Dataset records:
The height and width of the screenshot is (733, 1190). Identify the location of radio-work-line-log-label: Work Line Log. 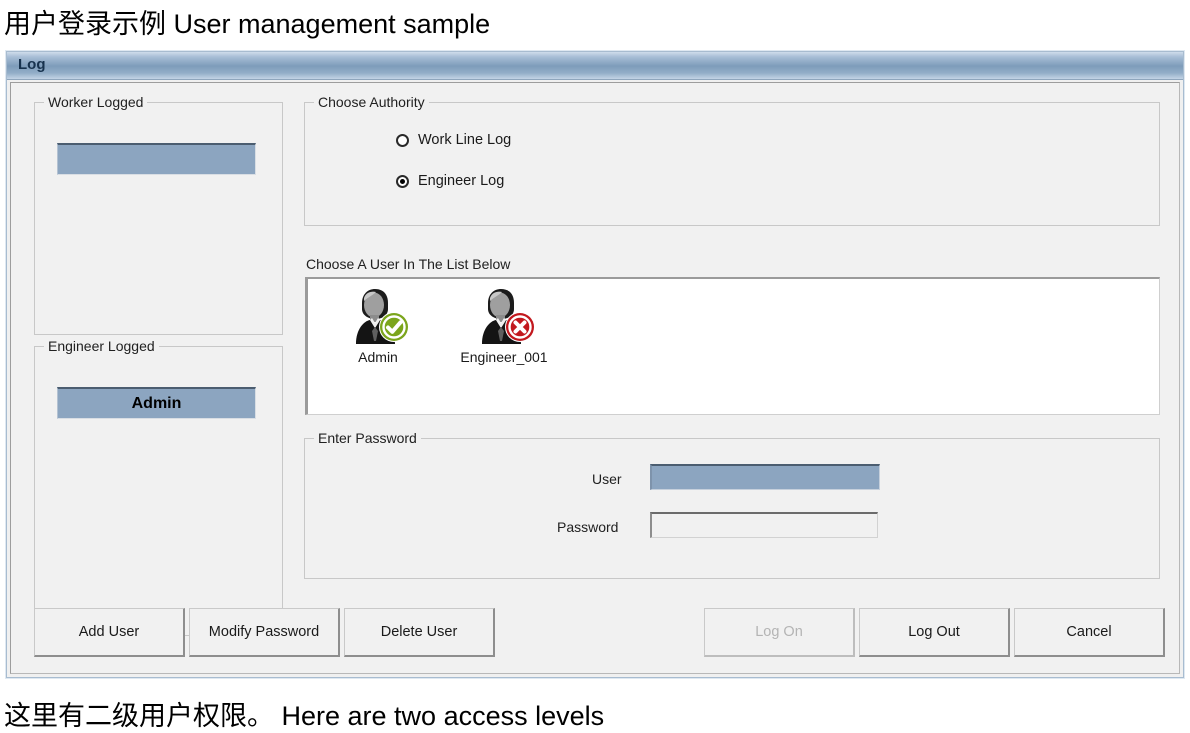
(465, 140).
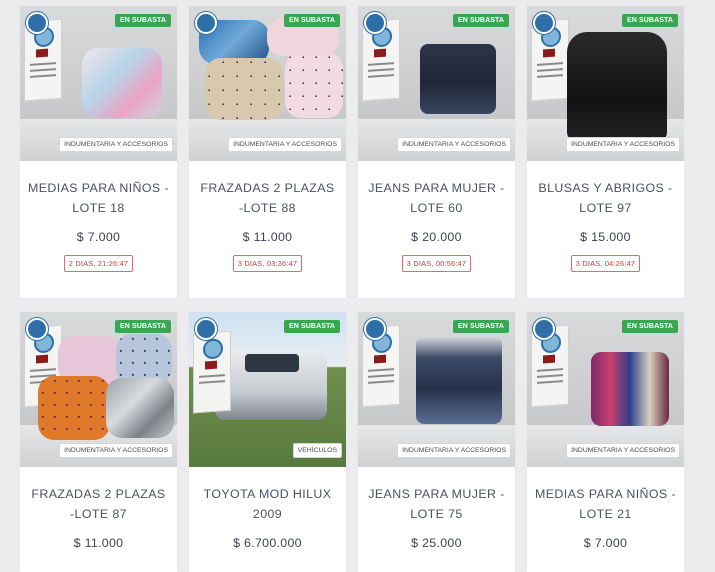  I want to click on coat-image, so click(617, 87).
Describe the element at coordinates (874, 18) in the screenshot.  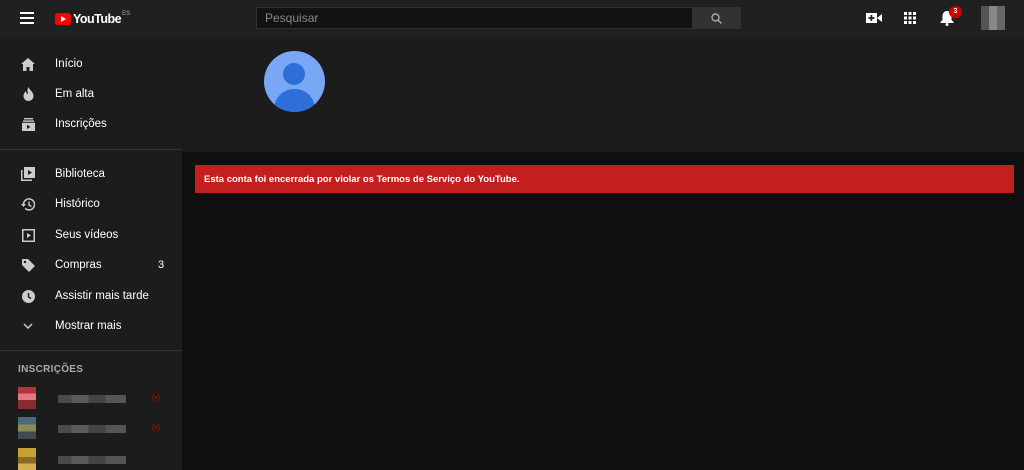
I see `create-video-icon` at that location.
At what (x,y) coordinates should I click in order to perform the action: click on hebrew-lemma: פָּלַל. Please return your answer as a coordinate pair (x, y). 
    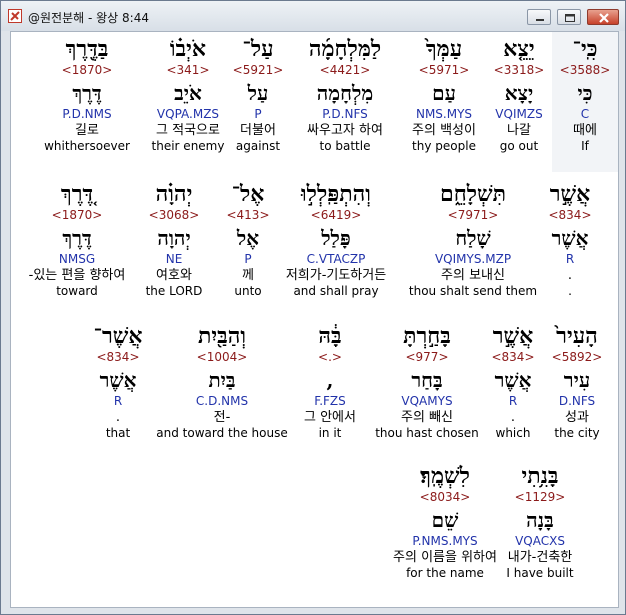
    Looking at the image, I should click on (336, 238).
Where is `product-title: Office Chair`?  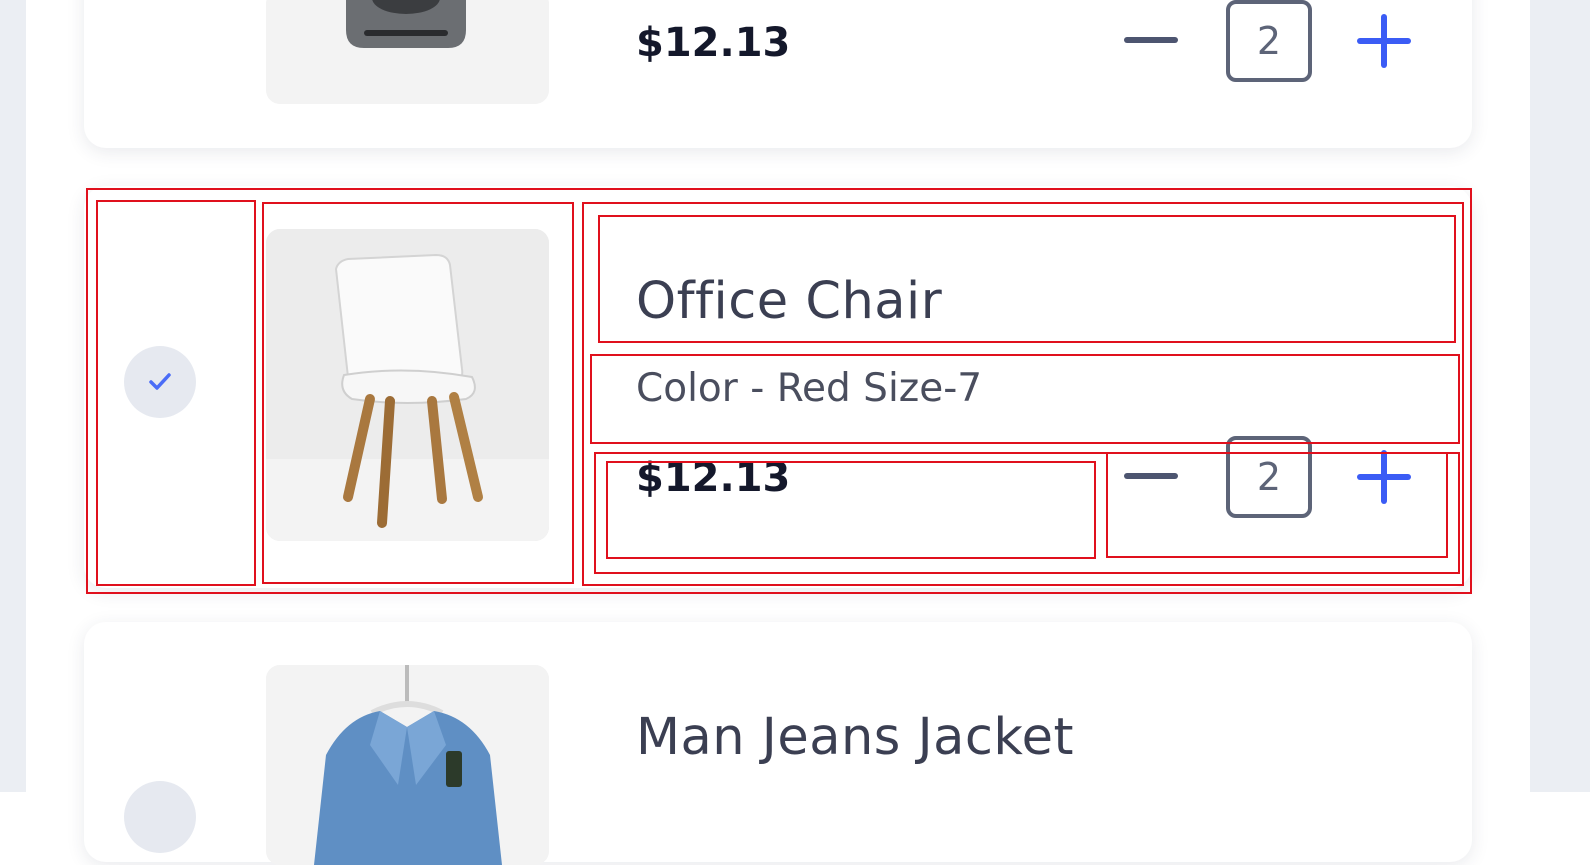
product-title: Office Chair is located at coordinates (789, 302).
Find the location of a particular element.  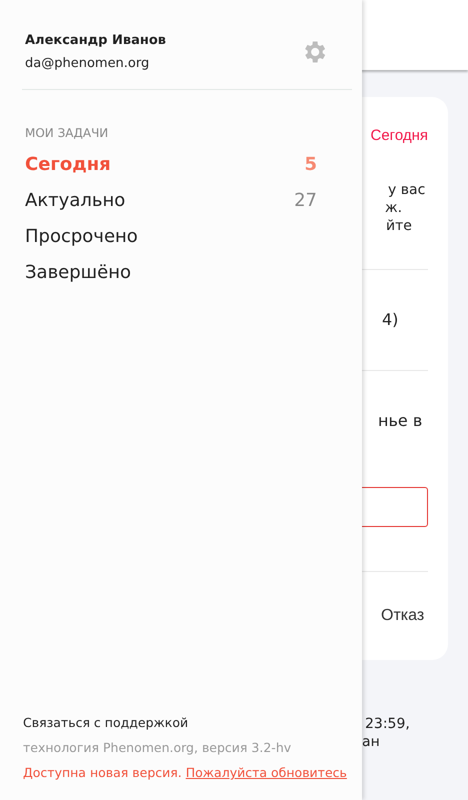

menu-item: Завершёно is located at coordinates (188, 272).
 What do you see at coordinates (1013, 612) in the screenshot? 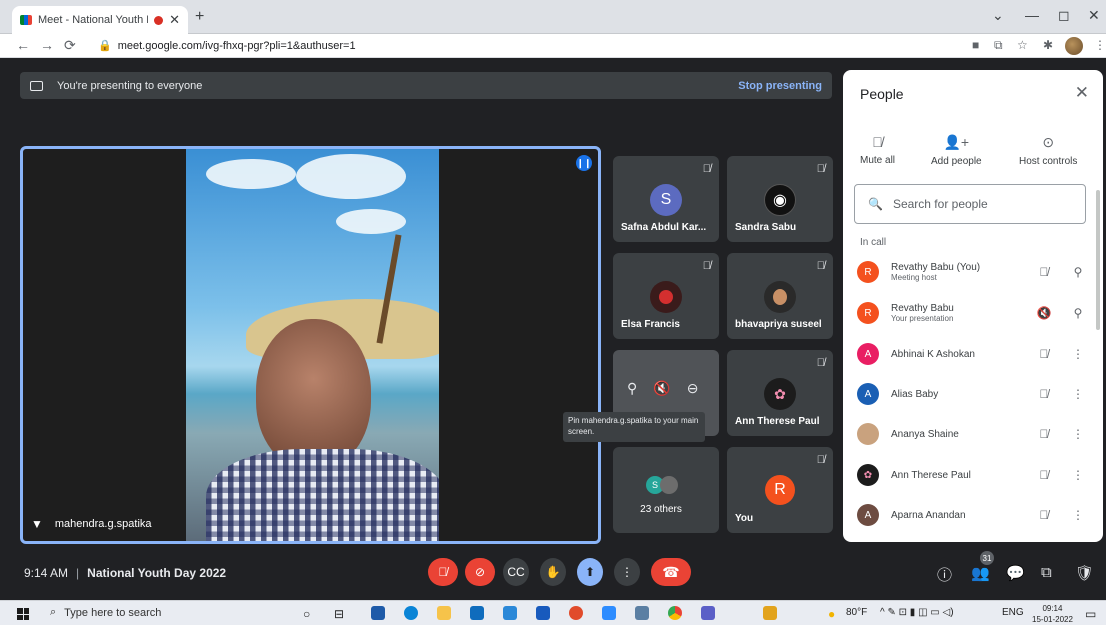
I see `language-indicator: ENG` at bounding box center [1013, 612].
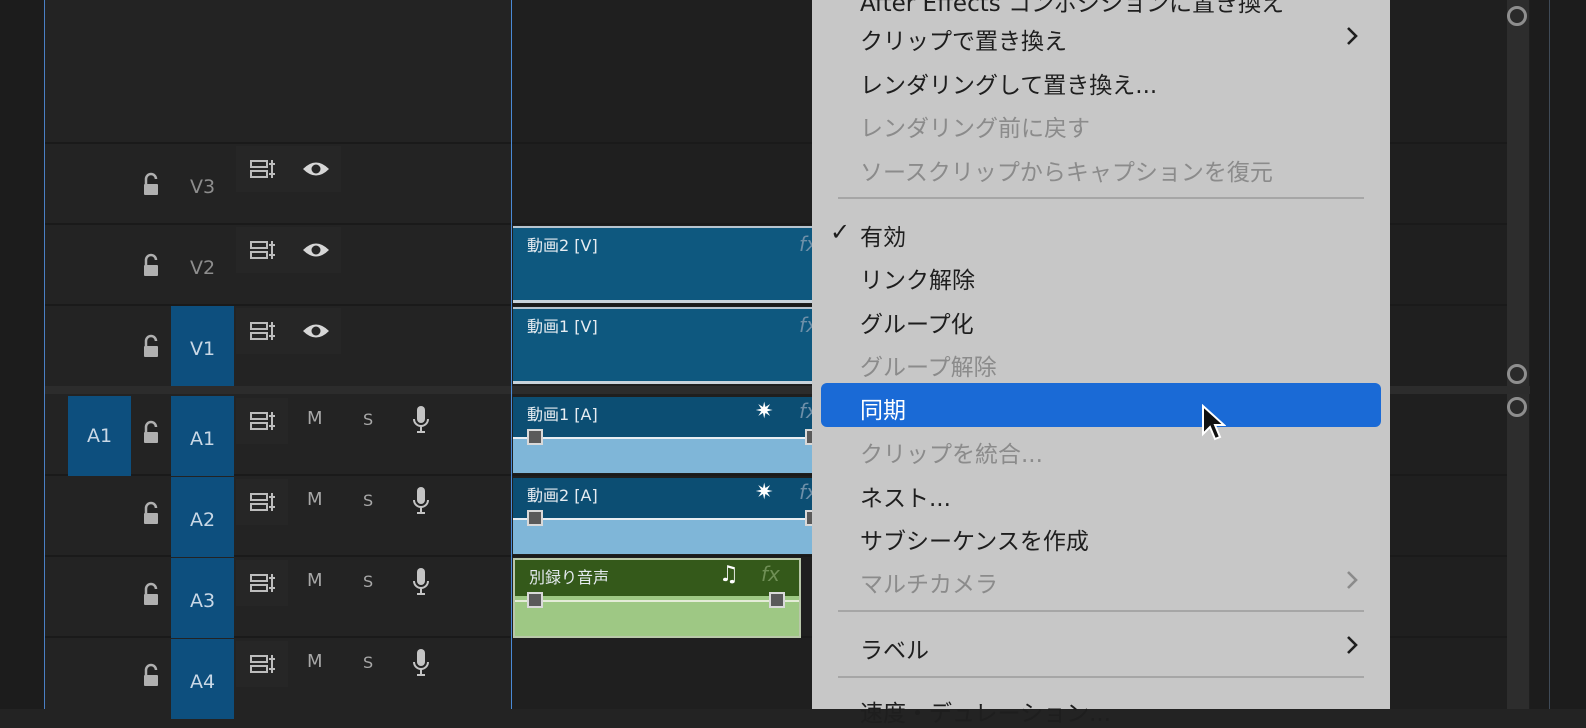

Task directions:
Reproduce each of the records above verbatim, omitting the pictures from your answer.

Task output:
The height and width of the screenshot is (733, 1190). Identify the location of radio-work-line-log-label: Work Line Log. 
(465, 140).
  I want to click on coat-image, so click(617, 87).
Describe the element at coordinates (874, 18) in the screenshot.  
I see `create-video-icon` at that location.
At what (x,y) coordinates should I click in order to perform the action: click on hebrew-lemma: פָּלַל. Please return your answer as a coordinate pair (x, y). 
    Looking at the image, I should click on (336, 238).
Where is `product-title: Office Chair`?  
product-title: Office Chair is located at coordinates (789, 302).
Find the location of a particular element.  

menu-item: Завершёно is located at coordinates (188, 272).
 What do you see at coordinates (1013, 612) in the screenshot? 
I see `language-indicator: ENG` at bounding box center [1013, 612].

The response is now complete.